Can a meaningful connection be drawn, without artifice or contrivance, between the rising tensions in Yemen among factions that claim alignment against the Houthis and the intermittent fighting in Syria between the Syrian Democratic Forces and units of the Syrian army? Is there a deeper similarity between the protracted war in Sudan and the political deadlock in Libya, where the divide between east and west has hardened into a durable and self-sustaining rift?
This is the picture at year’s end across the Arab world. On one hand, notable progress has been made in the search for stable positions within emerging global power dynamics, alongside economic transformations in many countries that are shifting from consumption towards investment. On the other hand, a paralysing stasis has settled over long-standing crises, most notably the unresolved question of the nation state, its legitimacy, and its ability to represent what are now familiar sectarian, ethnic, and regional components.

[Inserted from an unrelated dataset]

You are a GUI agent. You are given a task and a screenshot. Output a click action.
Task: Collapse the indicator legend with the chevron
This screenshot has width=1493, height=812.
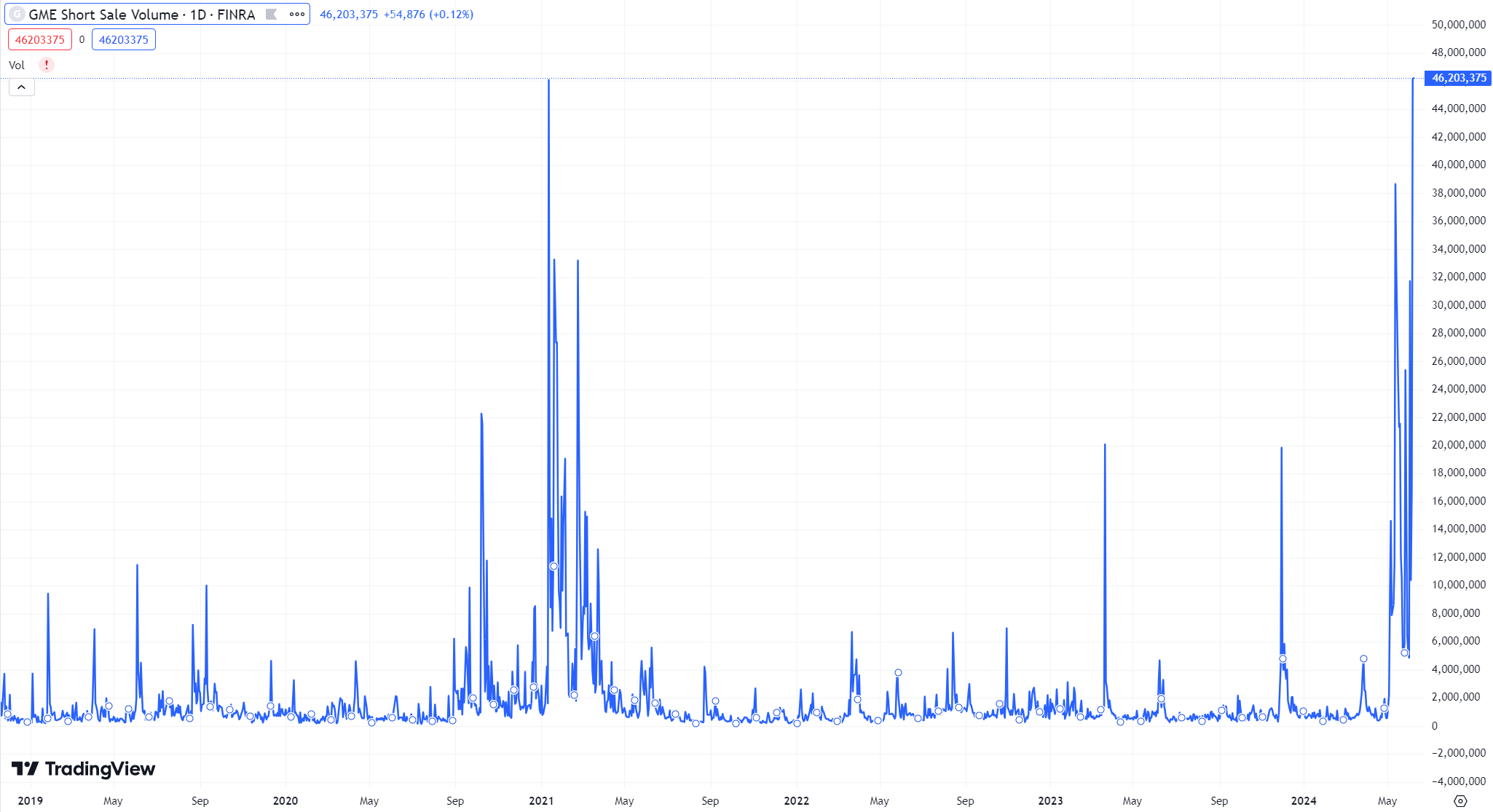22,87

The Iraqi and Lebanese models of consociational democracy, a system of power sharing among components that has evolved into forms of semi-autonomous rule operating beyond the reach of accountability, justice, and citizenship, and that prioritises signature identity, as the late researcher Elias Harik describes it, over national identity, have proved neither effective nor equitable in the distribution of power.
These arrangements elevate the individual's status as a member of a group with real or imagined distinguishing characteristics above belonging to a state governed by a constitution, laws, and regulations that bind all individuals and groups, regardless of their particularities.